*** Material supplied ***

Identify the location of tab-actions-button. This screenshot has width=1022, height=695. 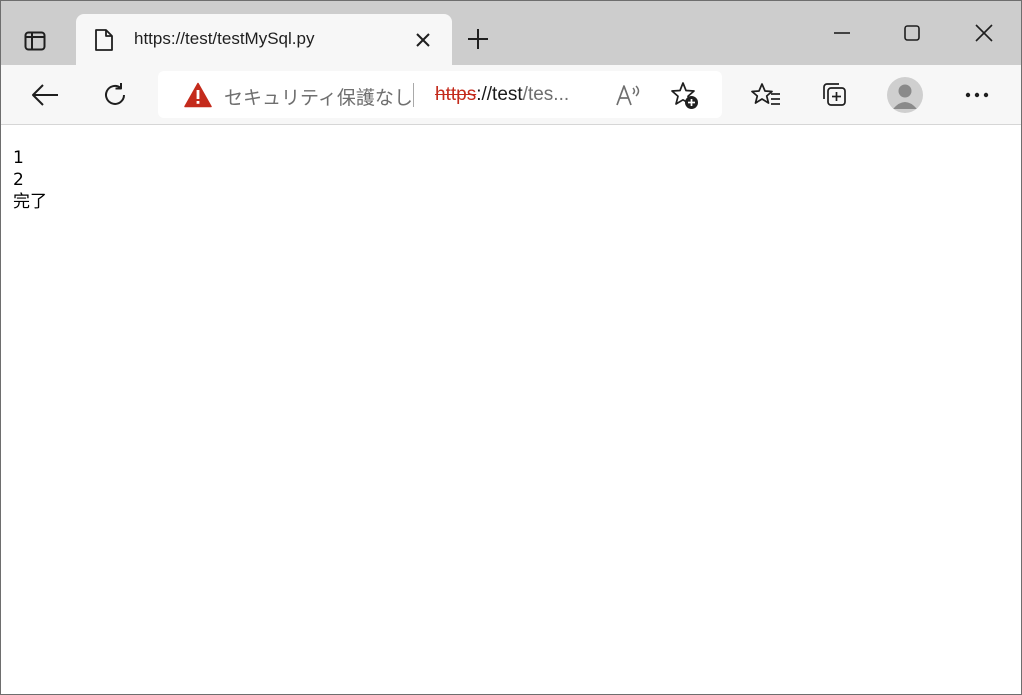
(35, 41).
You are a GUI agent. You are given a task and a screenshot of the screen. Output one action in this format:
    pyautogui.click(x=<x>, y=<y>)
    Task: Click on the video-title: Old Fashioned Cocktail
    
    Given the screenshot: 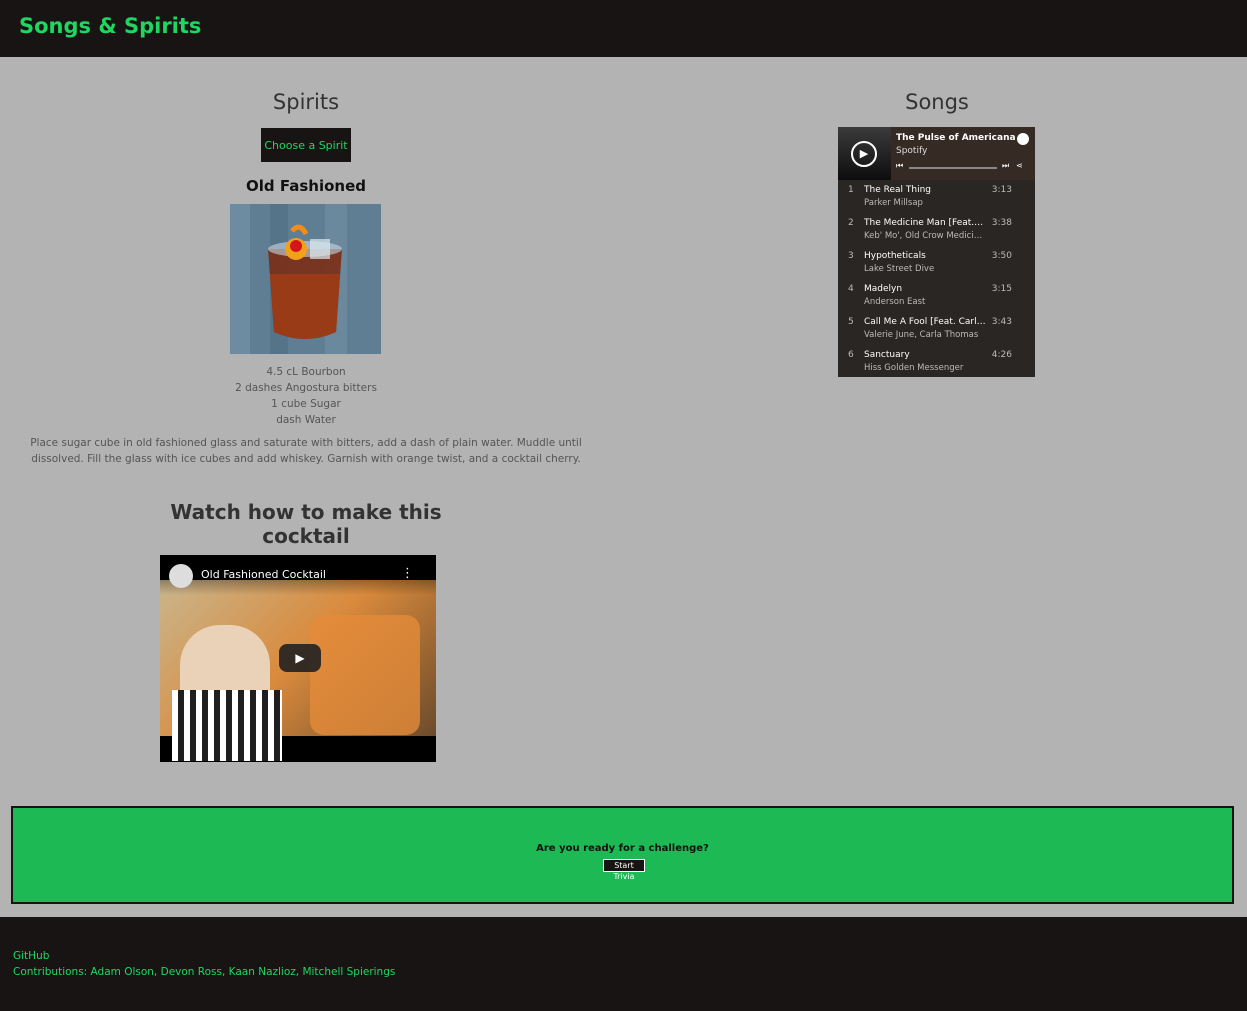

***

Write out the rows from the line containing "You are a GUI" through the end of the rows, both ends included, and omit the pictures.

Answer area ->
You are a GUI agent. You are given a task and a screenshot of the screen. Output one action in this format:
    pyautogui.click(x=<x>, y=<y>)
    Task: Click on the video-title: Old Fashioned Cocktail
    
    Given the screenshot: 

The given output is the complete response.